GigaWiper Malware: A New Breed of Cyber Weapon
Microsoft has sounded the alarm on a new multi-purpose backdoor that marks a worrying evolution in cyber-attack toolkits. Dubbed GigaWiper malware, this implant does not just steal data or lock files — it does both, and then wipes the system clean.
Discovered by Microsoft Threat Intelligence in October 2025, GigaWiper is written in Go (Golang). It gives attackers a single, unified platform to conduct quiet espionage, execute commands, deploy extra tools, and then trigger one of several destructive actions on demand.
This is not your average wiper. It is a modular backdoor that consolidates capabilities from at least three separate malware families: the Crucio ransomware strain, the FlockWiper wiper, and another unrecovered component. The result is a flexible, dangerous weapon.
How GigaWiper Works: Two Flavors, Three Ways to Destroy
Microsoft’s analysis, published on July 9, identified two types of GigaWiper samples in the wild.
Standalone Wiper vs. Full Backdoor
The first type is a standalone wiper binary — lean, mean, and purely destructive. The second type is a larger binary packed with full backdoor functionality. That second version is the real worry.
It gives attackers three distinct destructive modes to choose from:
- Disk-level wiping: Overwrites raw disk content and removes partition metadata. The target drive is left structurally dead.
- Fake ransomware (Crucio-derived): Encrypts files using randomly generated keys that are never saved. Decryption is mathematically impossible. This is extortion theater — the attacker never intends to unlock anything.
- FlockWiper reimplementation: A Golang version of the original C-based FlockWiper, enhanced with multi-pass secure wiping. It scrubs data so thoroughly that recovery tools are useless.
Having all these options inside a single backdoor is what makes GigaWiper malware stand out. Attackers no longer need to deploy separate tools for espionage and destruction. One implant does it all.
Why This Shift Matters
Traditional wiper malware has one job: destroy data and cause chaos. Think of the NotPetya attacks of 2017, which were pure destruction with no real extortion. GigaWiper changes that equation.
Microsoft researchers noted that this consolidation reflects “a notable shift in wiper malware, which are typically designed purely to destroy rather than to extort.” The fake ransomware component adds a layer of confusion. Victims may think they can pay and recover. They cannot.
The backdoor also reduces the attacker’s deployment footprint. One implant means fewer dropped binaries, less network chatter, and a smaller chance of being caught before the payload fires. For defenders, that is a nightmare scenario.
Microsoft assessed that GigaWiper was built by combining and reimplementing components from Crucio, FlockWiper, and an as-yet-unrecovered framework.

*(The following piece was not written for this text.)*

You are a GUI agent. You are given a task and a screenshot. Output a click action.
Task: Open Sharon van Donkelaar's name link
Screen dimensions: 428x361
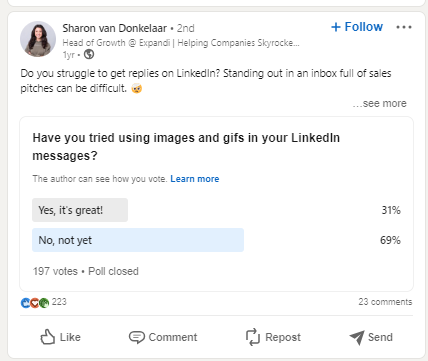[x=114, y=28]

This suggests the authors had deep code-level knowledge of those older families.
How to Defend Against GigaWiper
Microsoft published a set of mitigation recommendations for organizations worried about GigaWiper malware. They fall into two buckets: general security hygiene and Microsoft-specific settings.
General Mitigations
- Enable tenant-wide tamper protection. This prevents attackers from stopping security services or adding antivirus exclusions.
- Block direct access to known C2 infrastructure. Use threat intelligence feeds to keep command-and-control servers off your network.

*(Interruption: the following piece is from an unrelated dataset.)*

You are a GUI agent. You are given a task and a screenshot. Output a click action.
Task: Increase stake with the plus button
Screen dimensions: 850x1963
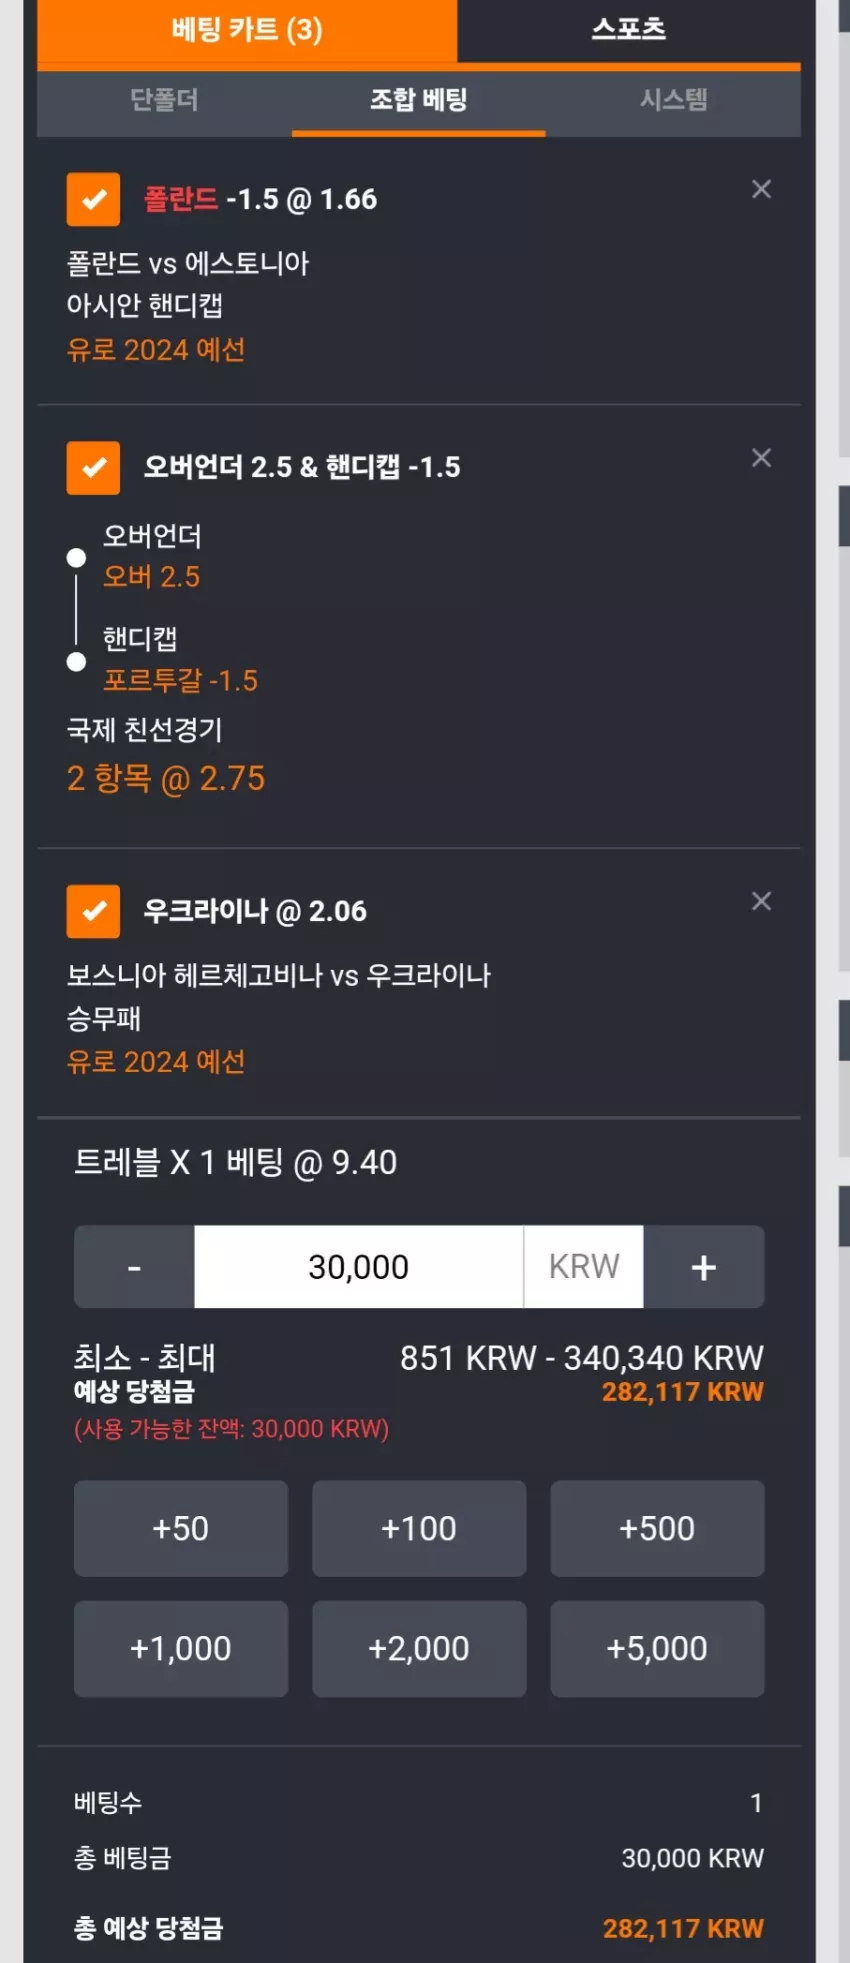[704, 1267]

- Turn on cloud-delivered protection. This helps your antivirus keep up with rapidly evolving tools and techniques.
Microsoft-Specific Recommendations
- Run EDR in block mode. Microsoft Defender for Endpoint can block malicious artifacts even when your non-Microsoft antivirus misses them or when Defender Antivirus is in passive mode.
- Enable full automated investigation and remediation. This allows Defender for Endpoint to take immediate action on alerts, reducing breach impact significantly.
- Apply attack surface reduction rules. Specifically, enable the rule that blocks executable files from running unless they meet a prevalence, age, or trusted list criterion.
These steps are not theoretical. They are the same defenses that help stop ransomware attacks and other advanced threats. Wipers like GigaWiper move fast — your defenses need to be automated and always-on.
The Bigger Picture: Wiper Malware Is Evolving
GigaWiper is not just another malware sample. It is a sign that threat actors are investing in operational efficiency. They are merging standalone tools into unified platforms. That reduces their risk and increases yours.
For defenders, the takeaway is clear: you cannot treat espionage threats and destructive threats as separate problems anymore. The same implant that steals your credentials today can wipe your servers tomorrow.
Microsoft did not disclose who was targeted or how the initial compromise occurred. But the company did share detection signatures through its security products. If you are running Microsoft Defender for Endpoint with cloud-delivered protection and EDR in block mode, you are already better positioned to spot GigaWiper before it triggers its payload.
The clock is ticking. Wipers do not negotiate. They just delete.